> Task to carry out
When you reach the line that contains "The image size", give it back exactly along with each line after it to the end of the entries; skip any pictures.

> Material to process
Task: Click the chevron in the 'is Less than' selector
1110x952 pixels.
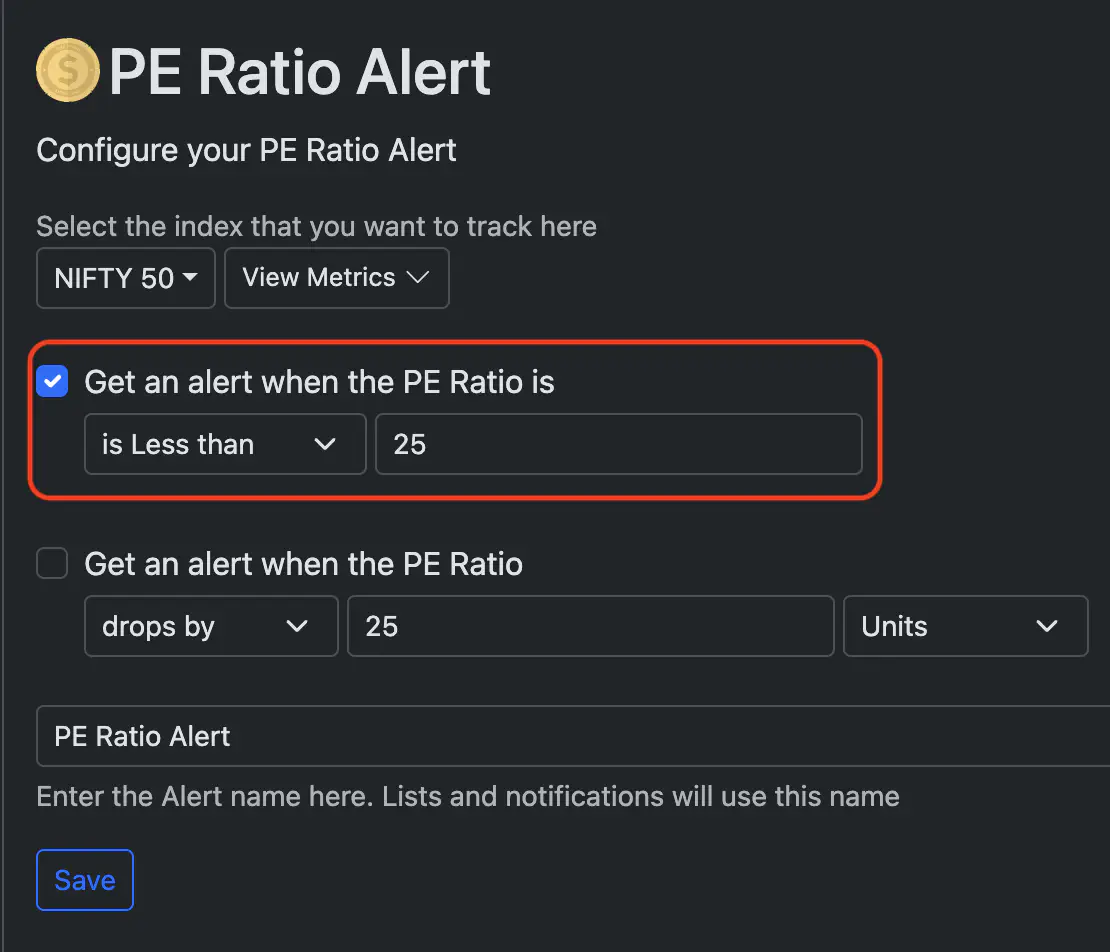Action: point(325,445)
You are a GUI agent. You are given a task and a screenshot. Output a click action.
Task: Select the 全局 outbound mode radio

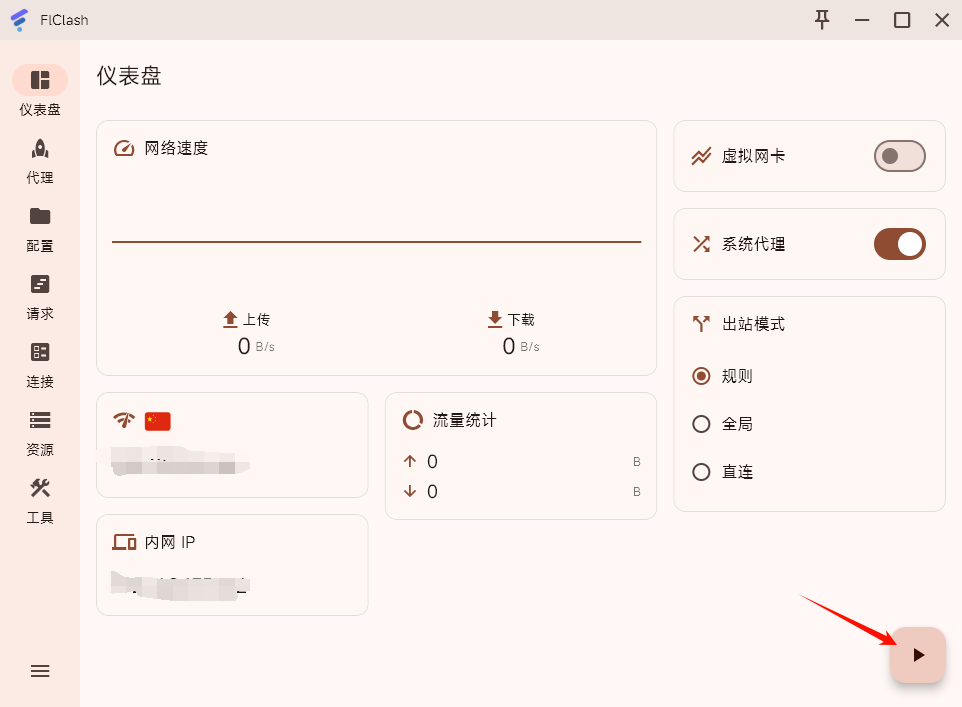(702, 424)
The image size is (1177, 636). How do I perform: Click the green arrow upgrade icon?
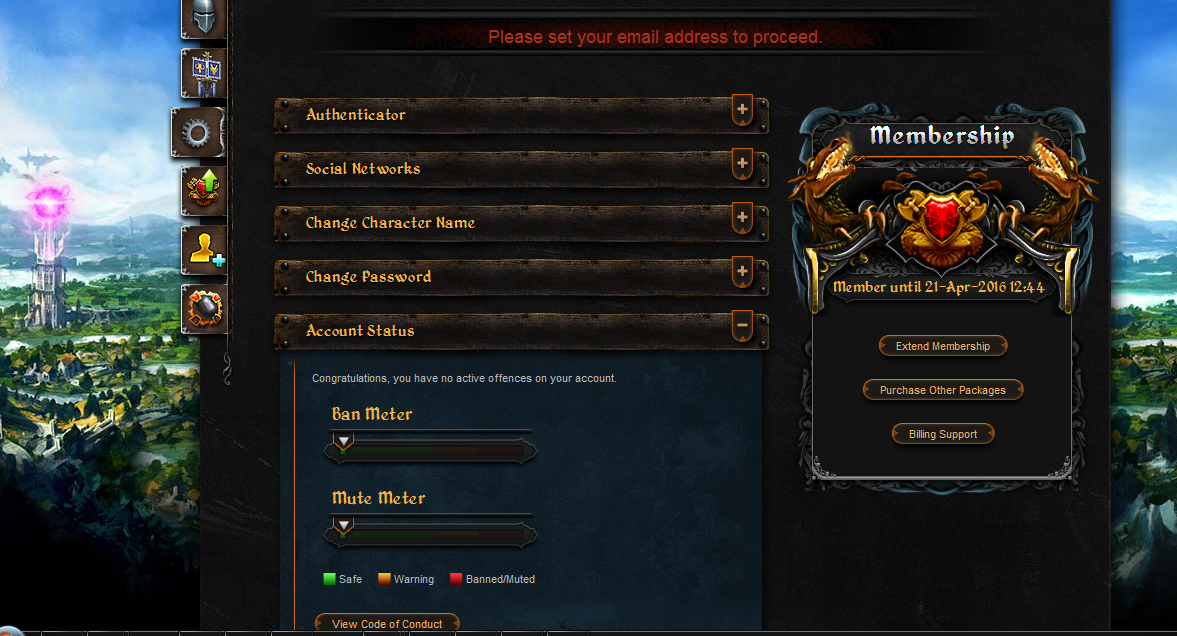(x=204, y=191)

> Expected answer
The image size is (1177, 636). How do I perform: Click the green arrow upgrade icon?
(x=204, y=191)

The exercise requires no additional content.